Rússia estuda banir exportações de diesel e importar combustíveis após ataques a refinarias

Restrições operacionais provocadas por drones derrubam produção de gasolina em 25% e forçam medidas de racionamento na Crimeia

Publicado em 29 de junho de 2026 às 22:06
Pedro

A Rússia avalia a imposição de um veto às exportações de diesel e a concessão de subsídios para a importação de combustíveis como medidas emergenciais para conter o desabastecimento doméstico. O anúncio foi feito pelo vice-primeiro-ministro, Alexander Novak, durante reunião ministerial televisionada nesta terça-feira. A crise de abastecimento, intensificada por ataques consecutivos de drones ucranianos contra a infraestrutura de refino do país — incluindo a refinaria de Moscou —, tem provocado alta de preços, longas filas em postos e limitação nas vendas de derivados em diversas regiões russas.
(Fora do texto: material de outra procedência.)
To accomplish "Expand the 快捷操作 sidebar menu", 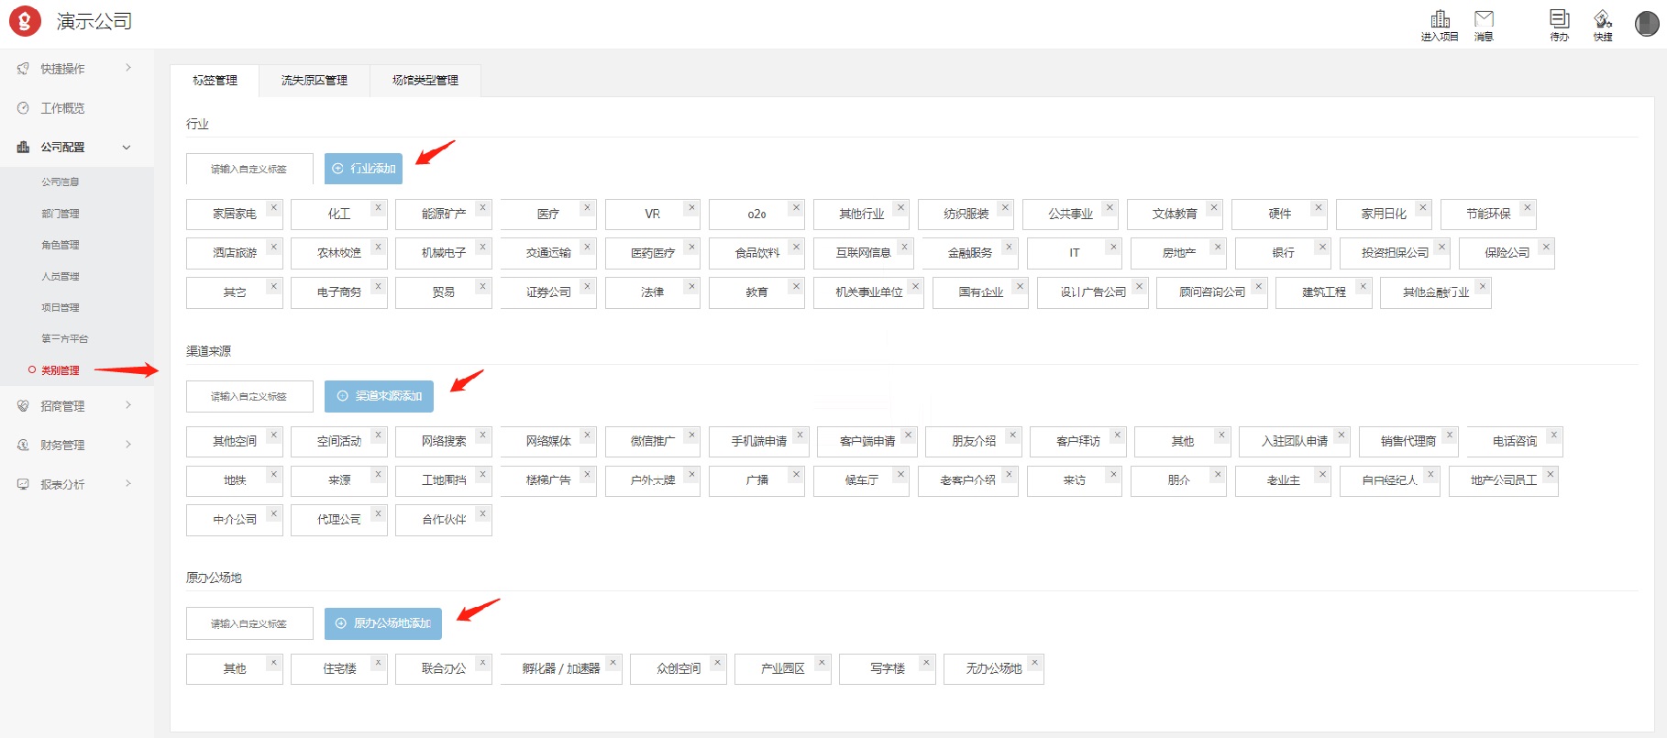I will click(x=73, y=69).
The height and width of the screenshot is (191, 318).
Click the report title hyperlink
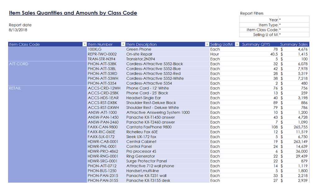[73, 13]
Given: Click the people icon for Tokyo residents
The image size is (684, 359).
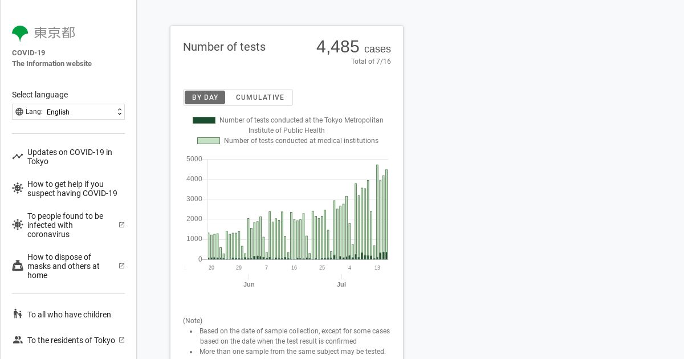Looking at the screenshot, I should coord(18,340).
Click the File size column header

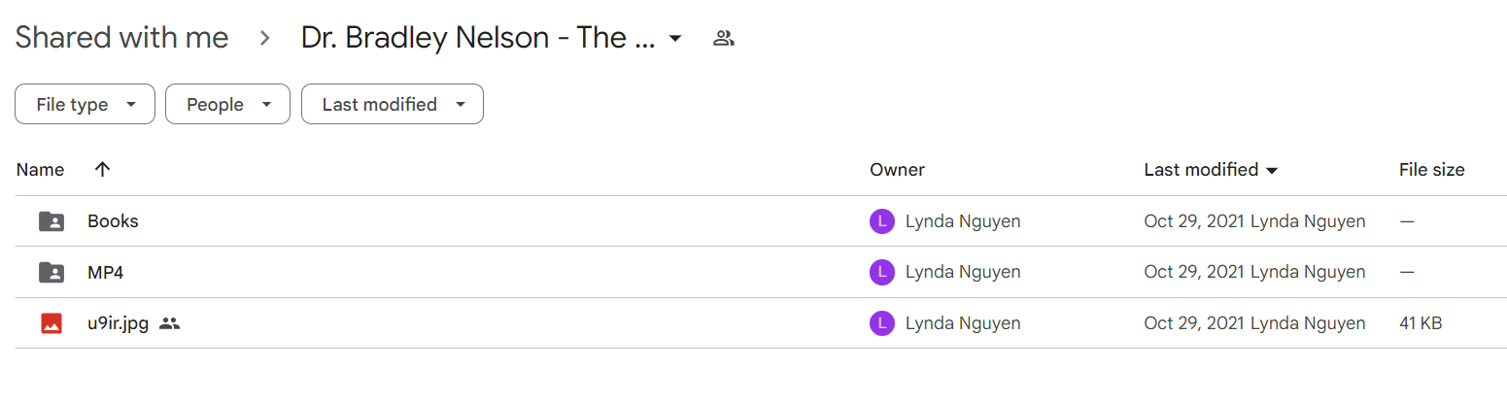(x=1431, y=170)
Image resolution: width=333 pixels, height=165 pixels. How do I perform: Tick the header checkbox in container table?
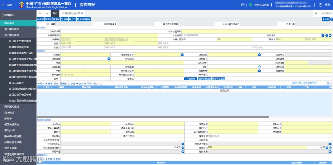pyautogui.click(x=40, y=163)
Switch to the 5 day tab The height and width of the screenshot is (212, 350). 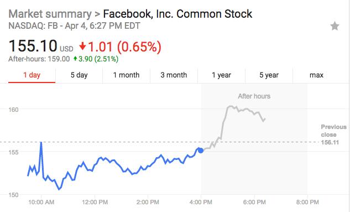[79, 75]
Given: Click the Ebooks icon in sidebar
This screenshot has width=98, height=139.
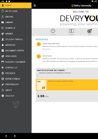Looking at the screenshot, I should coord(3,17).
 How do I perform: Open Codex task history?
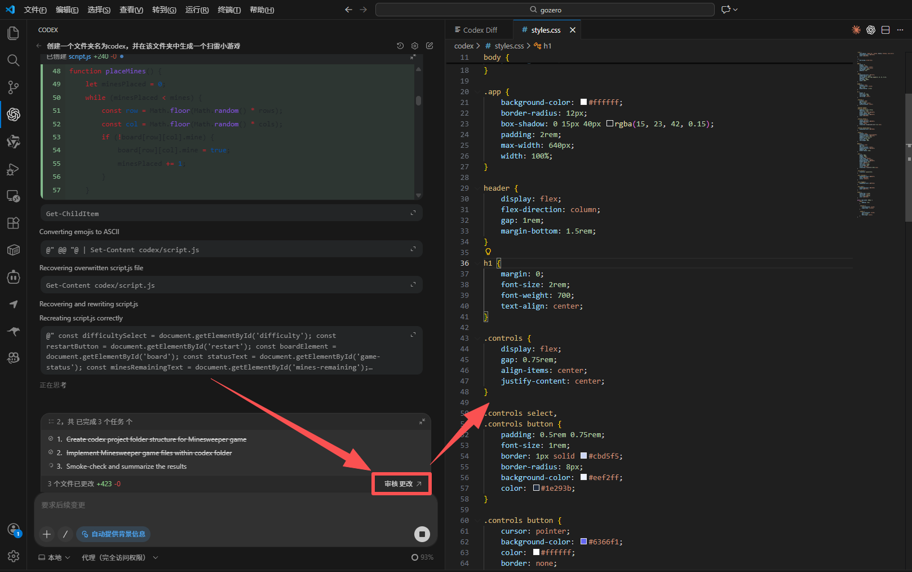point(400,46)
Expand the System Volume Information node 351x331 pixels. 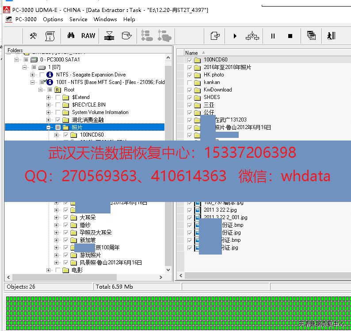tap(49, 112)
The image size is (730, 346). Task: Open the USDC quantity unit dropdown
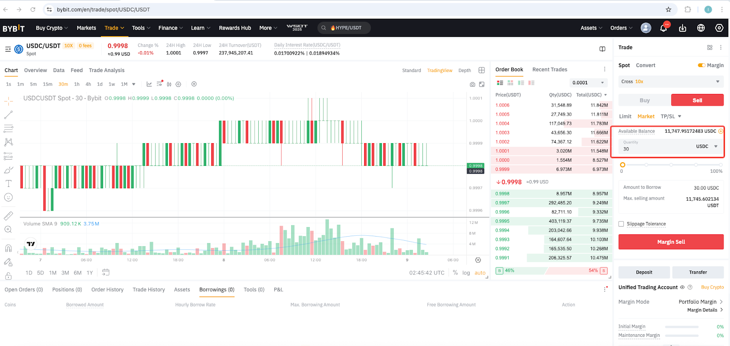coord(707,146)
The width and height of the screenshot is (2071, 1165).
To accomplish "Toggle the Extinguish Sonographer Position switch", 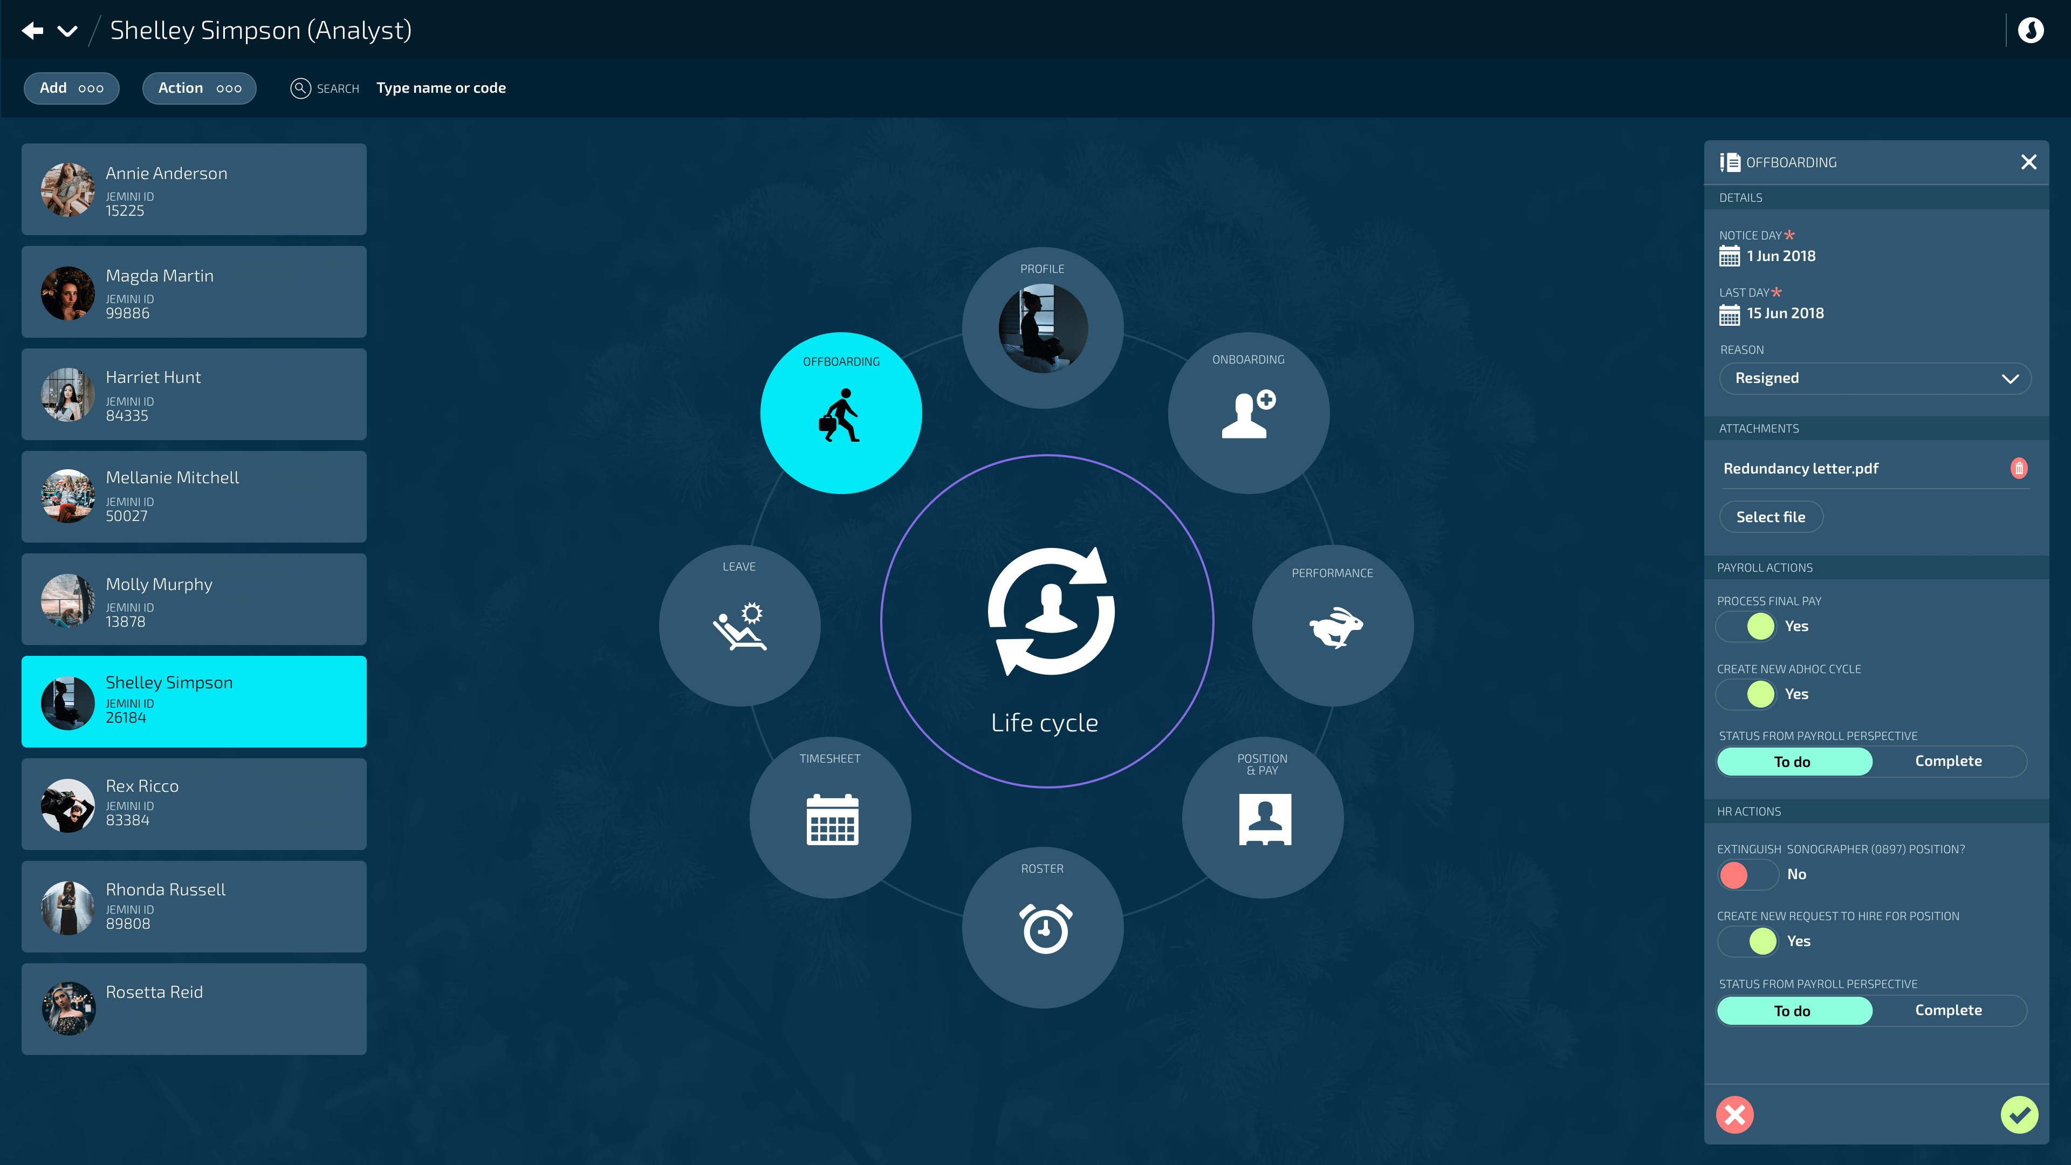I will click(x=1748, y=874).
O presidente Vladimir Putin manifestou-se publicamente pela primeira vez sobre as recentes ofensivas à infraestrutura civil, classificando-as como um estratagema para desestabilizar a sociedade e cobrando do gabinete medidas adicionais para mitigar os impactos operacionais. Para tentar equilibrar o mercado interno, companhias petrolíferas russas adiaram manutenções programadas em refinarias e passaram a queimar estoques de reserva. Paralelamente, o governo prepara emendas na legislação tributária para incentivar o direcionamento de volumes adicionais ao mercado local.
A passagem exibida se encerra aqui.